#### ASSIGNED TASK:
The entire listing below should be output exactly as it stands.

#### PROVIDED DATA:
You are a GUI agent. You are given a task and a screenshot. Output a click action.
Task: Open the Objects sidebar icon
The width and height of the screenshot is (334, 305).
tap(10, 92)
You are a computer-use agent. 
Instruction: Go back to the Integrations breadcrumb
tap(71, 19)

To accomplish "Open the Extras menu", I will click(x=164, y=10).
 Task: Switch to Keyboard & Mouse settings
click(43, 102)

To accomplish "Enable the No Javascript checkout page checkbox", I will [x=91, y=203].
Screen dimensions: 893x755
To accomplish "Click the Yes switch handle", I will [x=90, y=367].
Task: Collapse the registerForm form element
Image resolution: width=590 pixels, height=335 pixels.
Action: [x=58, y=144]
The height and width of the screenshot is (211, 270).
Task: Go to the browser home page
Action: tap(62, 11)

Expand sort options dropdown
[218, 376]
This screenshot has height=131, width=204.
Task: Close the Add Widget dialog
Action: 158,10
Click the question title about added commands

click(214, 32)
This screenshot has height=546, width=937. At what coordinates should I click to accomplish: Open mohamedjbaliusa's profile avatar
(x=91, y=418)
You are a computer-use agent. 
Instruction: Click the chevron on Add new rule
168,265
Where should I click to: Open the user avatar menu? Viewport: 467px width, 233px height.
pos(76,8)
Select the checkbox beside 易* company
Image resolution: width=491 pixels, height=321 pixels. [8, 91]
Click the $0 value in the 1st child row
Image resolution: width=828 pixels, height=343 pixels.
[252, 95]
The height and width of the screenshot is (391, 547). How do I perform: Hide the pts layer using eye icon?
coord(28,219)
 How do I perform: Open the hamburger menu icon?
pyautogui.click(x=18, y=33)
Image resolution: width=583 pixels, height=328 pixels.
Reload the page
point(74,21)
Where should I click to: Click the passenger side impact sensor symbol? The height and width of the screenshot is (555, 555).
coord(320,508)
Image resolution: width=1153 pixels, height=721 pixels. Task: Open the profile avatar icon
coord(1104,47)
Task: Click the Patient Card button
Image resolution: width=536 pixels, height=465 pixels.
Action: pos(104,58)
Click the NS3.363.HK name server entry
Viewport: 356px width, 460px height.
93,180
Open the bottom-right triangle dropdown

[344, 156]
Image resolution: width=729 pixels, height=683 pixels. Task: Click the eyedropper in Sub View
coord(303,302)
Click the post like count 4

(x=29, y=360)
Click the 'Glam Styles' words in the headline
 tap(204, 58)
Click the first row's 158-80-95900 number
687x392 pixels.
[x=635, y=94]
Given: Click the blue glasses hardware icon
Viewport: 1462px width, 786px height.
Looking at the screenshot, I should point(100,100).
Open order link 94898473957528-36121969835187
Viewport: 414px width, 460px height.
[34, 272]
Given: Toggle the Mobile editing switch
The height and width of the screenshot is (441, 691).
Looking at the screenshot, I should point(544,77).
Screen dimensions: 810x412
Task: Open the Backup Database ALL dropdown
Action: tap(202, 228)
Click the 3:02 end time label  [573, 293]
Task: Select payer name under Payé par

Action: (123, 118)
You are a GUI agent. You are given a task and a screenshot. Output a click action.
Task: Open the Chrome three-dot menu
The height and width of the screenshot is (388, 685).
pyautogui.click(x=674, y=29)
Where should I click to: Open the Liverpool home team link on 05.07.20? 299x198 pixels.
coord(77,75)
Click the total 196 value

#### RESULT FOR THIS TASK:
You are a GUI agent. You are given a task and a screenshot. Output a click action.
Task: Open the Objects sidebar icon
The width and height of the screenshot is (334, 305).
tap(10, 92)
You are a computer-use agent. 
Instruction: Go back to the Integrations breadcrumb
tap(71, 19)

To accomplish "Open the Extras menu", I will click(x=164, y=10).
 Task: Switch to Keyboard & Mouse settings
click(43, 102)

To accomplish "Enable the No Javascript checkout page checkbox", I will [x=91, y=203].
Screen dimensions: 893x755
To accomplish "Click the Yes switch handle", I will [x=90, y=367].
Task: Collapse the registerForm form element
Image resolution: width=590 pixels, height=335 pixels.
Action: [x=58, y=144]
The height and width of the screenshot is (211, 270).
Task: Go to the browser home page
Action: tap(62, 11)

Expand sort options dropdown
[218, 376]
This screenshot has height=131, width=204.
Task: Close the Add Widget dialog
Action: 158,10
Click the question title about added commands

click(214, 32)
This screenshot has height=546, width=937. At what coordinates should I click to accomplish: Open mohamedjbaliusa's profile avatar
(x=91, y=418)
You are a computer-use agent. 
Instruction: Click the chevron on Add new rule
168,265
Where should I click to: Open the user avatar menu? Viewport: 467px width, 233px height.
pos(76,8)
Select the checkbox beside 易* company
Image resolution: width=491 pixels, height=321 pixels. [8, 91]
Click the $0 value in the 1st child row
Image resolution: width=828 pixels, height=343 pixels.
[252, 95]
The height and width of the screenshot is (391, 547). How do I perform: Hide the pts layer using eye icon?
coord(28,219)
 How do I perform: Open the hamburger menu icon?
pyautogui.click(x=18, y=33)
Image resolution: width=583 pixels, height=328 pixels.
Reload the page
point(74,21)
Where should I click to: Click the passenger side impact sensor symbol? The height and width of the screenshot is (555, 555).
coord(320,508)
Image resolution: width=1153 pixels, height=721 pixels. Task: Open the profile avatar icon
coord(1104,47)
Task: Click the Patient Card button
Image resolution: width=536 pixels, height=465 pixels.
Action: pos(104,58)
Click the NS3.363.HK name server entry
Viewport: 356px width, 460px height.
93,180
Open the bottom-right triangle dropdown

[344, 156]
Image resolution: width=729 pixels, height=683 pixels. Task: Click the eyedropper in Sub View
coord(303,302)
Click the post like count 4

(x=29, y=360)
Click the 'Glam Styles' words in the headline
 tap(204, 58)
Click the first row's 158-80-95900 number
687x392 pixels.
[x=635, y=94]
Given: Click the blue glasses hardware icon
Viewport: 1462px width, 786px height.
Looking at the screenshot, I should point(100,100).
Open order link 94898473957528-36121969835187
Viewport: 414px width, 460px height.
[34, 272]
Given: Toggle the Mobile editing switch
The height and width of the screenshot is (441, 691).
Looking at the screenshot, I should point(544,77).
Screen dimensions: 810x412
Task: Open the Backup Database ALL dropdown
Action: tap(202, 228)
Click the 3:02 end time label  [573, 293]
Task: Select payer name under Payé par

Action: (123, 118)
You are a GUI agent. You are given a task and a screenshot. Output a click action.
Task: Open the Chrome three-dot menu
The height and width of the screenshot is (388, 685).
pyautogui.click(x=674, y=29)
Where should I click to: Open the Liverpool home team link on 05.07.20? 299x198 pixels.
coord(77,75)
Click the total 196 value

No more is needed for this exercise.